Bledsoe would put on another show shortly thereafter, turning the ball over and then stealing it right back and coasting for an easy 2. But his most impressive move of the night was more subtle. After Chris Paul scored the Clippers' final 12 points in the third quarter, Bledsoe got the start in the fourth and proceeded to drop in L.A.’s first eight to give the home team a 23-point advantage.
“As a point guard, Bled is unbelievable in transition and he’s unguardable,” Paul said. “He shoots the ball now and he attacks like no one else. Going into the fourth quarter, I just tell him to manage the game. As a point guard, you’re going to know that sometimes when you make a steal, Blake Griffin might be yelling for the ball in transition, and you just have to tell him hold on and just manage the game. Like Peyton Manning.”
Only, Bledsoe won’t be getting the call to help man the first unit anytime soon.

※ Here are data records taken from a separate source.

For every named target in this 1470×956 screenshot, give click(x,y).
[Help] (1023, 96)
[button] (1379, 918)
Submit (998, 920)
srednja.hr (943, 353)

Despite his stellar play of late and starting 2-guard Willie Green’s struggles, Vinny Del Negro said switching the two is “not going to happen right now.” Green’s ability to space the floor, Del Negro said, is too important to his starting lineup. (While Bledsoe would seem to make a worthy partner with Paul, the duo had played only 18 minutes together coming into the night, in which their lineups have totaled a minus-4 plus-minus.)
But while the news won’t please Bledsoe’s many Internet supporters -- or help Del Negro’s case with his many Internet detractors -- it’s hard to really bring the 2-guard down on this night. Especially when he jumps that high.
“It’s great to be called … one of the greats,” Bledsoe said. “Well … ”
I reassured him that LeBron is, indeed, great.
“Mini-LeBron. ... I guess it’s a cool nickname.”
Soon after, Bledsoe, with a big grin attached to his face, shook off a complimentary comment/question by saying that he just tries to play his role. From the next stall over, Chris Paul echoed his statement.